El Ex y la Era de la Tecnología


La historia que les voy a contar a continuación, es una historia de la vida real, no de mi vida real, pero de la de una amiga, a la que llamaré Cecilia, para proteger su identidad…

Todo comenzó cuando Cecilia, enamorada del amor, conoció a cierto muchacho bien parecido, formal y responsable, en su oficina. Como era de esperarse, las cosas se fueron dando poco a poco, hasta que después de semanas de coqueteo por fin la invitó a salir, y después de varias salidas, por fin eran novios. Todo iba perfecto, Cecilia había siempre soñado con una relación así, con un hombre maduro, que la entendiera, que la quisiera y la consintiera y que a parte de todo, estuviera en el mismo canal que ella: casarse en no mucho tiempo.

Así pues su relación era de lo mejor que nadie había visto en la vida. Estaban todo el tiempo juntos, pero sin caer en excesos, conocían a las familias de los dos y convivian con ellos y bueno, básicamente era la relación perfecta para una niña de 22 y un hombre de 33, y lo siguió siendo durante un año.

Para esas fechas, el Susodicho ya no trabajaba con Cecilia, pero eso más que afectar su relación, la hizo aún mejor.
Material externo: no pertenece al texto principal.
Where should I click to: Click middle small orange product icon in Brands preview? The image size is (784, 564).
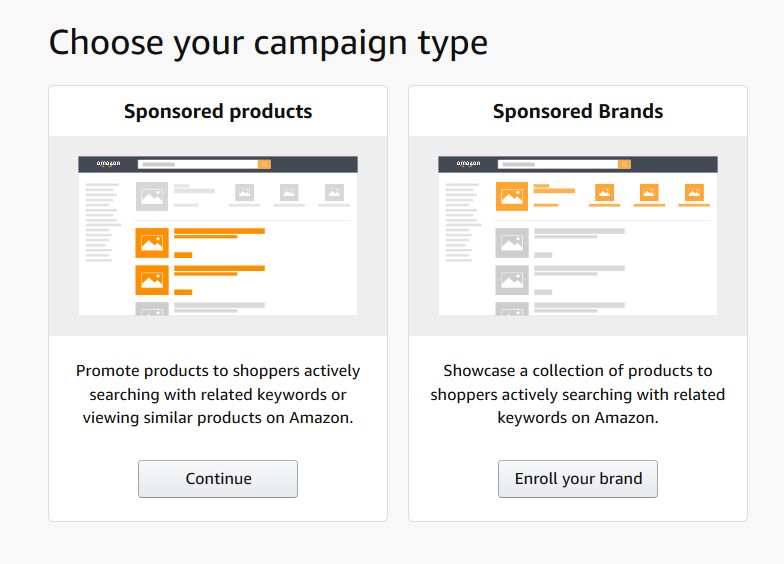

Claro, aún mejor hasta que el Susodicho (tal como le pasó a mi Susodicho del blog anterior) se convirtió en un psicópata.

Todo comenzó una noche de otoño. Las hojas de los árboles caían, la gente sonreía, seguramente yo estaba feliz de poder usar botas de nuevo y del fin del horrible verano, y en una casa no muy lejana, el Susodicho le pedía a Cecilia que lo dejara conocer su cuarto. Cecilia no sabía que contestar, ¿qué se contesta cuando tu novio te dice que quiere conocer tu cuarto? Pues aparentemente, se contesta que sí, que no hay ningún problema. Entonces pues subieron a su cuarto, convenientemente los papás de Cecilia no estaban, así que no tendrían ningún problema.

Pero cual va siendo la sorpresa de Cecilia cuando el Susodicho le pide ahora que le enseñe su clóset… eso de que no iban a tener problemas estaba empezando a ser una mentira total. Pues no después de una gran lucha en su cabeza, Cecilia optó por enseñarle su clóset, a pesar de considerarlo total y completamente innecesario y fuera de lugar.

Analiza el Susodicho el clóset y yara yara yara (Seinfeld always and forever jaja) encuentran el diario de Cecilia de cuando tenía 15 años (y edad para tener un diario, claro…) Le pide que se lo enseñe, Cecilia se niega, Susodicho se enfurece, sale corriendo, azota las puertas y se sube a su coche, da una vuelta, le manda varios mensajes similares a “cómo pudiste hacerme esto, pensé que me querías” y le pide sus cosas (y todos los regalos que le había dado…) de regreso.

Por supuesto que cortaron después de eso (espero que hayan captado esa parte) y pues, creémos que él no lo tomó muy bien porque diario le mandaba hate messages, además de hackearle su mail, en repetidas ocasiones y borrarle absolutamente todo lo que tenía ahí, incluyendo tareas y solicitudes de maestría y similares… total que mi historia está por terminar, lo último que supo Cecilia de él fue una foto que le mandó del mail de ella de hotmail al mail de la oficina, una foto no necesariamente en “paños menores” pero si bastante reveladora que él tuvo el cinismo de tomarle por abajo del vestido cuando aún eran novios, junto con la leyenda acuérdate de todo lo que sé de ti…

A demás de ser la historia más freaky que he oído en mucho tiempo, me puso a pensar en algo… que habría pasado si esta misma historia hubiera ocurrido, digamos, hace 30 años…? Los mensajes del celular probablemente se hubieran cambiado por “muditos” en el teléfono de su casa, o por papelitos con hate messages dejados en la puerta de su casa, y lo demás? ¿Habría arrancado todas las hojas de sus cuadernos? ¿Roto el candado de su locker para vandalizar sus pertenencias? I don’t think so…

Así que, con todo lo bueno que nos ha dejado la tecnología en los últimos años, i couldn’t help but wonder… how many people have just turned into psycopaths?